Third, severe grinding heat can soften or retemper the tool. Rehardening the surface layer leads to retempering; the tool is softened in these areas, and its value as a cutting tool severely decreased. Softening of a few thousandths at critical relief angles can cause very rapid wear, destruction of clearances, consequent generation of even more heat during cutting, and rapid tool breakdown. When the surface layer of ground tools is actually rehardened, not only is the rehardening ineffective, but the affected layer is left highly stressed and untempered, and these high internal stresses lead to rapid tool failure.

As the alloy content of the cutting tool is increased--particularly in vanadium carbides--grinding difficulty is greatly increased. Just as carbon tool steel is much easier to grind than HSS, some HSS grades are easier to grind than the high-carbon/high-chrome D2 cold-work tool steels. For example, D7 is extremely difficult to grind in the hardened condition because of its high alloy content and high vanadium-carbide content. Yet, some of the newer super-HSS grades at Rc 69-70 are considerably easier to grind than high-vanadium HSS at Rc 65-66.

++++++++

__GIVEN EXERCISE 1__
Write out the passage on grinding tool steel from "Third, severe grinding" up to and including "rapid tool failure.".

++++++++

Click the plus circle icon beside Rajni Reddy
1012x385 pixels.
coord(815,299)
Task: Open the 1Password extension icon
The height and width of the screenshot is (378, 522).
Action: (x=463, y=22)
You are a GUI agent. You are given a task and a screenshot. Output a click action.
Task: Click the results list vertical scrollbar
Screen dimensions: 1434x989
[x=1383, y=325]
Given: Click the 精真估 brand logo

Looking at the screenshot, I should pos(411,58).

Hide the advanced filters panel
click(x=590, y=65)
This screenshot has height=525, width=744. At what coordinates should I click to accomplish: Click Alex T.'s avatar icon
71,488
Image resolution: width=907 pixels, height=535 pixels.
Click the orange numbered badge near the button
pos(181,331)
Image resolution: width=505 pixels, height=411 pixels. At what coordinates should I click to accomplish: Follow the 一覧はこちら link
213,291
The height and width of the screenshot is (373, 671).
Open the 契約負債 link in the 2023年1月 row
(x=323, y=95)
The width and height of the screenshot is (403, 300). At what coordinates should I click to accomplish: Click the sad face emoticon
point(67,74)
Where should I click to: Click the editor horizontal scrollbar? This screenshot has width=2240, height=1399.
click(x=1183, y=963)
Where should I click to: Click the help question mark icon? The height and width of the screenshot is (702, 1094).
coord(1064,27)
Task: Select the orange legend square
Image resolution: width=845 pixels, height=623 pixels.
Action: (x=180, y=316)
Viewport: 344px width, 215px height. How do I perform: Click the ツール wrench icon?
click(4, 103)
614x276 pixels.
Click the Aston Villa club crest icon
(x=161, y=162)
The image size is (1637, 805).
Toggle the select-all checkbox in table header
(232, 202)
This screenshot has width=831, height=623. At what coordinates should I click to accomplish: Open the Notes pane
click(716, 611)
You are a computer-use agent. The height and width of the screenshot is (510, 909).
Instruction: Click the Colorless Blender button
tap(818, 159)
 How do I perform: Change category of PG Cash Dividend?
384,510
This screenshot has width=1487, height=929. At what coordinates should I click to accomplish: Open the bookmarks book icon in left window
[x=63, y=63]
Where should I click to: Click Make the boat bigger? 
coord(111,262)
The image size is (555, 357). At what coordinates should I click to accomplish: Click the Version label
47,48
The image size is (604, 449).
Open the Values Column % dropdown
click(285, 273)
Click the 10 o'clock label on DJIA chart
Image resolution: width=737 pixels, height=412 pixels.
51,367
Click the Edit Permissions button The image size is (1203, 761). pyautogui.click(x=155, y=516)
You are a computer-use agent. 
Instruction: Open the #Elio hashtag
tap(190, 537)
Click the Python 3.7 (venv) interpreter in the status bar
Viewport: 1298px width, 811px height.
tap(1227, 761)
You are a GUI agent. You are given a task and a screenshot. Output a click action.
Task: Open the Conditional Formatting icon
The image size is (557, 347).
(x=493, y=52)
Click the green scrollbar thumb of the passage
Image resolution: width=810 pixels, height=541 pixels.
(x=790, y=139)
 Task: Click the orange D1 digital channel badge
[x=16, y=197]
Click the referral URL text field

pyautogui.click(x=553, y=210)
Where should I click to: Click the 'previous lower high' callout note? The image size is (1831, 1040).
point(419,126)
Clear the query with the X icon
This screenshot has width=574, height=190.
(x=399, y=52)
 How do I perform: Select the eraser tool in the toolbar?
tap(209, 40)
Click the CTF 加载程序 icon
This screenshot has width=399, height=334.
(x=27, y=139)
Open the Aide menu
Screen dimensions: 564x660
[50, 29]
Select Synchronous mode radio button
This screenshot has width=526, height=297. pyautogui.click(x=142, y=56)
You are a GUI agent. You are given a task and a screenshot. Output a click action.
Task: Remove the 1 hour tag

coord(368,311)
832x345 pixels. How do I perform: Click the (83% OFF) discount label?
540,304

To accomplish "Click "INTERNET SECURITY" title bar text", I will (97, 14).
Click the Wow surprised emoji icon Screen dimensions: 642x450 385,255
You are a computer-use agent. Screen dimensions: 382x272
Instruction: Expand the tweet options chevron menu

++++++++

__GIVEN EXERCISE 2__
In the rows, from the line with "The image size is (604, 449)." up to and including the last row, substitute "Command" for "Instruction" and leave everything else unchanged. Give only those lines.

__FINAL RESULT 1__
Third, severe grinding heat can soften or retemper the tool. Rehardening the surface layer leads to retempering; the tool is softened in these areas, and its value as a cutting tool severely decreased. Softening of a few thousandths at critical relief angles can cause very rapid wear, destruction of clearances, consequent generation of even more heat during cutting, and rapid tool breakdown. When the surface layer of ground tools is actually rehardened, not only is the rehardening ineffective, but the affected layer is left highly stressed and untempered, and these high internal stresses lead to rapid tool failure.

__FINAL RESULT 2__
The image size is (604, 449).
Open the Values Column % dropdown
click(285, 273)
Click the 10 o'clock label on DJIA chart
Image resolution: width=737 pixels, height=412 pixels.
51,367
Click the Edit Permissions button The image size is (1203, 761). pyautogui.click(x=155, y=516)
You are a computer-use agent. 
Command: Open the #Elio hashtag
tap(190, 537)
Click the Python 3.7 (venv) interpreter in the status bar
Viewport: 1298px width, 811px height.
tap(1227, 761)
You are a GUI agent. You are given a task and a screenshot. Output a click action.
Task: Open the Conditional Formatting icon
The image size is (557, 347).
(x=493, y=52)
Click the green scrollbar thumb of the passage
Image resolution: width=810 pixels, height=541 pixels.
(x=790, y=139)
 Task: Click the orange D1 digital channel badge
[x=16, y=197]
Click the referral URL text field

pyautogui.click(x=553, y=210)
Where should I click to: Click the 'previous lower high' callout note? The image size is (1831, 1040).
point(419,126)
Clear the query with the X icon
This screenshot has width=574, height=190.
(x=399, y=52)
 How do I perform: Select the eraser tool in the toolbar?
tap(209, 40)
Click the CTF 加载程序 icon
This screenshot has width=399, height=334.
(x=27, y=139)
Open the Aide menu
Screen dimensions: 564x660
[50, 29]
Select Synchronous mode radio button
This screenshot has width=526, height=297. pyautogui.click(x=142, y=56)
You are a GUI agent. You are given a task and a screenshot. Output a click action.
Task: Remove the 1 hour tag

coord(368,311)
832x345 pixels. How do I perform: Click the (83% OFF) discount label?
540,304

To accomplish "Click "INTERNET SECURITY" title bar text", I will (97, 14).
Click the Wow surprised emoji icon Screen dimensions: 642x450 385,255
You are a computer-use agent. Screen dimensions: 382x272
Command: Expand the tweet options chevron menu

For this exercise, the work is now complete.